• _What is expected_:
What follows the passage on 1,25(OH)2D and 24-hydroxylase in MG63 cells? Continue it from after its last sentence.

BEGIN Source passage

MG63 cells treated with 1,25(OH)2D showed increased 24-hydroxylase activity (conversion of 3H-25OHD to 3H-24,25-dihydroxyvitamin D (3H-24,25(OH)2D); Figure 1A). This was associated with increased expression of the full length CYP24A1-24-hydroxylase protein (Figure 1C). By contrast, 1,25(OH)2D had no effect on expression of mRNA (Figure 1B) or protein (Figure 1C) for hnRNPC1/C2. Time course qRT-PCR analyses showed that 1,25(OH)2D-induced 24-hydroxylase activity was associated with increased expression of full length mRNA for CYP24A1 (Figure 1D) and two splice variants of the CYP24A1 gene, CYP24A1-variant 2 (Figure 1E) and CYP24A1-splice variant (CYP24A1-SV) (Figure 1F).

Figure 1.

Effect of 1,25(OH)2D on 24-hydroxylase and hnRNPC1/C2 in MG63 cells. (A) (Left) 24-hydroxylase enzyme activity (conversion of 3H-25OHD to 3H-24,25(OH)2D) in MG63 cells 24 h after addition of vehicle or 1,25(OH)2D (10 nM). Data are mean ± SD fmol 3H-24,25(OH)2D/hr/μg cell protein (n = 3, **P < 0.01, Student's t-test). (Right) Representative high performance liquid chromatography analyses for vehicle (top) and 1,25(OH)2D (bottom) treatment. (B) qRT-PCR analysis of hnRNPC1/C2 mRNA expression after treatment with vehicle or 1,25(OH)2D (10 nM) for 12 h. Data are mean ± SD, n = 3. n.s., non-significant. (C) Western blot analysis of 24-hydroxylase and hnRNPC1/C2 with vehicle or 1,25(OH)2D (10nM) 12 h; N.T., No Treatment. (D) Expression of mRNA for full length CYP24A1, E. CYP24A1-variant 2 (exon 10 skipped), F. CYP24A1-SV (exon 1 and 2 skipped) following treatment with 1,25(OH)2D (10 nM) up to 12 h. Data are mean ± SD (n = 3, P < 0.05, 1-way ANOVA). Lower panels D and F show schematic illustrations of the full-length, wild-type CYP24A1 and the exon organization of the splice variants described above.

END Source passage
BEGIN Supplied material

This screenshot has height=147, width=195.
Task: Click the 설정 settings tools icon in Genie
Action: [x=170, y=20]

END Supplied material
BEGIN Supplied material

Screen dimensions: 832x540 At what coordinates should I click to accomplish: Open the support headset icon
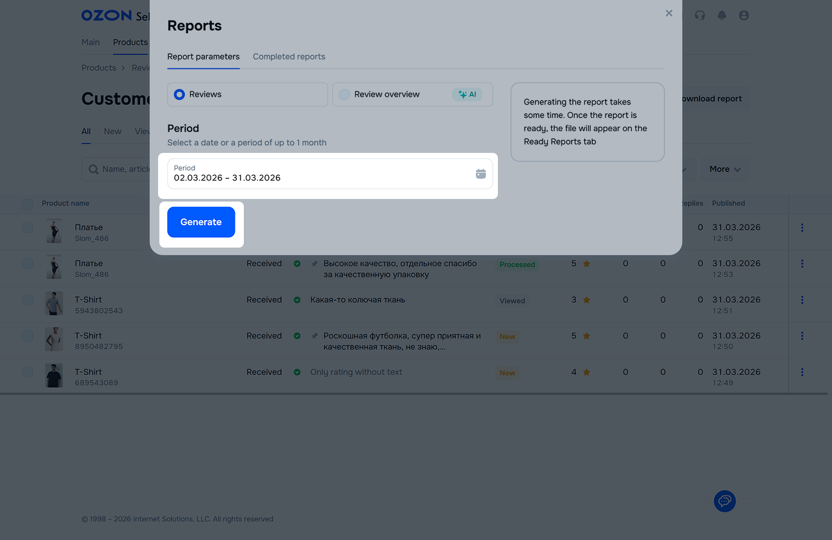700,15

END Supplied material

• _Output for this task_:
hnRNPC1/C2 binds to DNA and pre-mRNA for CYP24A1

ChIP-qPCR analyses showed that in the absence of 1,25(OH)2D, there was low level binding of both VDR and hnRNPC1/C2 to a region of the CYP24A1 gene promoter (−304 to −63 bp upstream of the transcriptional start site for CYP24A1) containing a VDRE (Figure 2A). However, in contrast to hnRNPC1/C2, binding of VDR to the CYP24A1 proximal promoter was increased following treatment with 1,25(OH)2D (Figure 2A). Parallel RNA immunoprecipitation (RIP)-qPCR was carried out using primers targeted at pre-mRNA, intronless mature mRNA or both pre- and mature mRNA for CYP24A1 (Figure 2B–D). Pre-mRNA for CYP24A1 showed significantly higher binding of hnRNPC1/C2 following treatment with 1,25(OH)2D. For the mature CYP24A1 mRNA, hnRNPC1/C2 showed low level association that was unaffected by 1,25(OH)2D (Figure 2C). RIP with antibodies for VDR showed no association of the receptor with pre- or mature RNA for CYP24A1 (data not shown).

Figure 2.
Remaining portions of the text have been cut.